__The task__. Copy the line containing "Programa de afiliados (454, 1036)", then all lines after it up to and including the final line of the material, exactly and without additions.

__Records supplied__.
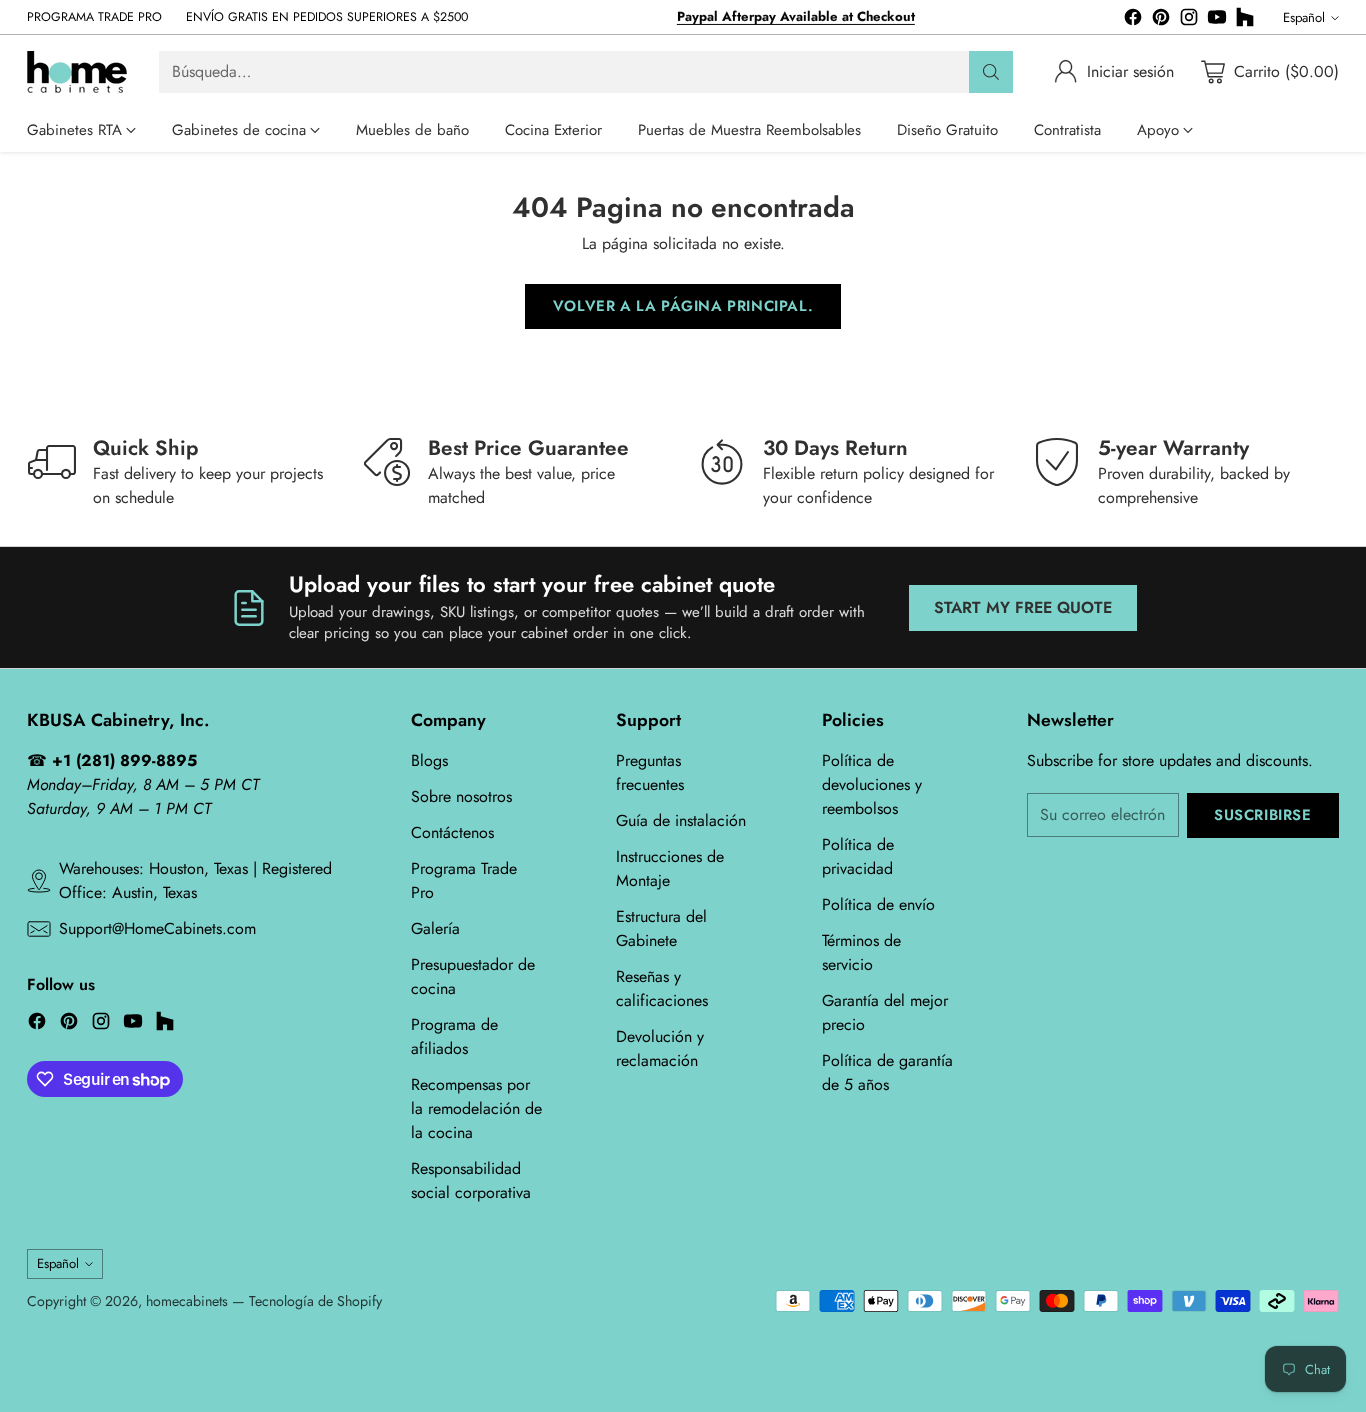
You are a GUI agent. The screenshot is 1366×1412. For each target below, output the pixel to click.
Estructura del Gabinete (661, 928)
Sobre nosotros (461, 796)
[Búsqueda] (991, 72)
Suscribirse (1263, 815)
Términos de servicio (861, 952)
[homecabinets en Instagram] (1189, 20)
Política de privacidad (858, 856)
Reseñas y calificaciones (662, 988)
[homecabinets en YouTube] (1217, 20)
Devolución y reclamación (660, 1048)
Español (1304, 17)
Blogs (429, 760)
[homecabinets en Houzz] (1245, 20)
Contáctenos (452, 832)
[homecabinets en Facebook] (1133, 20)
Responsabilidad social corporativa (471, 1180)
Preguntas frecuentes (650, 772)
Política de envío (878, 904)
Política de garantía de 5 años (887, 1072)
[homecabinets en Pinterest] (1161, 20)
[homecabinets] (77, 72)
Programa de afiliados (454, 1036)
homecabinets (187, 1301)
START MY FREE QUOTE (1023, 607)
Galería (435, 928)
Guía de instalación (681, 820)
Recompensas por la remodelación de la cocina (476, 1108)
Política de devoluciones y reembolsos (872, 784)
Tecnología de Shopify (315, 1301)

__Worked solution__.
Programa de afiliados (454, 1036)
homecabinets (187, 1301)
START MY FREE QUOTE (1023, 607)
Galería (435, 928)
Guía de instalación (681, 820)
Recompensas por la remodelación de la cocina (476, 1108)
Política de devoluciones y reembolsos (872, 784)
Tecnología de Shopify (315, 1301)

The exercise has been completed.